Ich mache es kurz, die Überfahrt zu den Kanaren ist angenehm, manchmal etwas schaukelig und zum Glück unspektakulär. Immer wieder begleiten uns Delfine und Bonitos. Am letzten Abend haben wir beinahe einen Fisch gefangen, aber dieser blöde Bonito hat es geschafft, sich vom Haken zu befreien. Aber immerhin, ein Fisch war an der Angel, das ist bedeutend mehr als in den letzten Wochen. Um uns die Zeit zu vertreiben ziehen wir uns Hörbücher rein und versuchen regelmäßig zu essen. Die Zeit vergeht dann doch relativ schnell. Beim 5.Sonnenaufgang erkennen wir die Kanarischen Inseln, vor uns liegt La Graciosa unser Etappenziel. Um 7:40 fällt der Anker vor dem Playa Francesa, herrlich geschützt vor Wind und Welle. Hier wollen wir erstmals ein paar Tage bleiben. Erschöpft fallen wir in die Betten und schlafen bis tief in den Nachmittag.
Fazit zu unseren ersten Atlantiktörn:
– Der Wind bliess beständig aus der selben Richtung, mal ein bissl mehr, mal ein bissl weniger. Wenn er weniger bläst kann es durchaus nebelig werden. Richtige Überraschungen gab es keine.
– Der Wetterbericht hat erstaunlich gut gestimmt.
– Die moderne Atlantikwelle ist zwar deutlich angenehmer als die typische Mittelmeerwelle, aber längst nicht so lange wie erhofft. Außerdem kommt die Dünung immer mindestens aus zwei Richtungen.

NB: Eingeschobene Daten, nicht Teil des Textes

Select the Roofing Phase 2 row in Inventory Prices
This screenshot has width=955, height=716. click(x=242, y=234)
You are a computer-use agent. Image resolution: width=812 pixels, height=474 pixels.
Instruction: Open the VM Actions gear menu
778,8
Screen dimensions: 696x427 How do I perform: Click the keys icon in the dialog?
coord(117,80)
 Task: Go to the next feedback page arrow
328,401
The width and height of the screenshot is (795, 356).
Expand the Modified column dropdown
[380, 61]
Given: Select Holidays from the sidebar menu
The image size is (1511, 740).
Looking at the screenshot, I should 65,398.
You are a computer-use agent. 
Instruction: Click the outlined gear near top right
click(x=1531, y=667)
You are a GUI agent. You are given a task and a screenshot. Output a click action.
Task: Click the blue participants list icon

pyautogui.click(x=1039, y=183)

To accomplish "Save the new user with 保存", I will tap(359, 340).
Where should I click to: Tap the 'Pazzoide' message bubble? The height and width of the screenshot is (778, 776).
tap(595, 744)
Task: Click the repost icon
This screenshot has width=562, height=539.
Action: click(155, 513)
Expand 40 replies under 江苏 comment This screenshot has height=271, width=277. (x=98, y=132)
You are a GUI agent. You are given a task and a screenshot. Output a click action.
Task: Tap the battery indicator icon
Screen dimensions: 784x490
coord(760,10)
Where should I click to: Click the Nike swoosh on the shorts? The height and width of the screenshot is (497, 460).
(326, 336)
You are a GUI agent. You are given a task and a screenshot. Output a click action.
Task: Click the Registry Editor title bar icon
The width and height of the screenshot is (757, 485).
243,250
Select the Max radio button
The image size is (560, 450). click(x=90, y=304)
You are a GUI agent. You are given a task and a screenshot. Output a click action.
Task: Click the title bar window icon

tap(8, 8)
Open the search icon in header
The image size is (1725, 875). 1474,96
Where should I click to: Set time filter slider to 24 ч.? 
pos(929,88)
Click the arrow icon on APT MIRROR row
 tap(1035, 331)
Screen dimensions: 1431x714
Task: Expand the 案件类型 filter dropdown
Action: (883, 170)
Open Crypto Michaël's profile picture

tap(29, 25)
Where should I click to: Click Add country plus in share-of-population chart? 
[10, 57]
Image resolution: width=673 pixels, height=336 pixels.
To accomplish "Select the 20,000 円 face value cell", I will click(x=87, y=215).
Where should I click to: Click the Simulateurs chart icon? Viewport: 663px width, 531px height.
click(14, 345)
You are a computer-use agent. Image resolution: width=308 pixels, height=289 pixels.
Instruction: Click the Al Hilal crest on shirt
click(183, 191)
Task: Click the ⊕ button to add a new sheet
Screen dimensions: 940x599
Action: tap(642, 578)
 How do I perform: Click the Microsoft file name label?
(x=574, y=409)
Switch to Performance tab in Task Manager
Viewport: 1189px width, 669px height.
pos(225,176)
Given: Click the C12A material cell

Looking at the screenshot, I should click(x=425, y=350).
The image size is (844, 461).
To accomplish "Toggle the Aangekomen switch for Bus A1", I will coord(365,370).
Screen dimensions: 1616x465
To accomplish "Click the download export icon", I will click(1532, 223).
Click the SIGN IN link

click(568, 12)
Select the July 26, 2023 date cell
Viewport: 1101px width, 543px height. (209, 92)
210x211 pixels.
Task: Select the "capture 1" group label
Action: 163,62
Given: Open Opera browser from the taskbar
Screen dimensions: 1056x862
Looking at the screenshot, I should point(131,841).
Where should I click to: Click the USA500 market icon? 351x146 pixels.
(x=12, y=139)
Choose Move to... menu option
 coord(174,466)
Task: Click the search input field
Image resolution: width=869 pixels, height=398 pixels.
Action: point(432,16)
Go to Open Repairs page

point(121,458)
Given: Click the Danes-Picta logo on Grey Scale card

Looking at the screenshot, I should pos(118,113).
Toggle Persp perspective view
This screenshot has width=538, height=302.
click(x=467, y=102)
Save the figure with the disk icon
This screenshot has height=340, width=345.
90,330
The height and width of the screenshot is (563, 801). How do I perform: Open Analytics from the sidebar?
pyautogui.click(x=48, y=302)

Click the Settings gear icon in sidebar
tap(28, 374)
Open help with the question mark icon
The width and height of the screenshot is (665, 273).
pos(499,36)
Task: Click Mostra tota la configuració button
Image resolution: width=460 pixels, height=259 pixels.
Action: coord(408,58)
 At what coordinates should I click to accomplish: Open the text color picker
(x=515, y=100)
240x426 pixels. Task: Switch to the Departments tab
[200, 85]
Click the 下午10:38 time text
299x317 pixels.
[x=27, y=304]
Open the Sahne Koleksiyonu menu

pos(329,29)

– Das Passatsegel lässt das Boot rollen und mag wenig Wind nicht so gerne. Kommt dann noch eine ungute Welle dazu fängt es an zu schlagen.
– Sonnenaufgänge sind ja nicht so meines und waren oft im Nebel versteckt, die Sonnenuntergänge sind hingegen atemberaubend
– Der Wasserkocher braucht verdammt viel Strom. Wenn am Morgen die Batterie schon ein wenig erschöpft ist und man den Wasserkocher einschaltet fällt die Spannung kurzfristig gewaltig ab. Das mag der Giovanni (Autopilot) allerdings gar nicht, er fängt dann an aufgeregt zu piepsen und verweigert den Dienst. Dann sollte man nicht in Panik verfallen, sondern den Wasserkocher ausschalten, den Giovanni neu starten und alles ist wieder gut.
– Unsere GYPSEA ist ein verdammt gutes Schiff!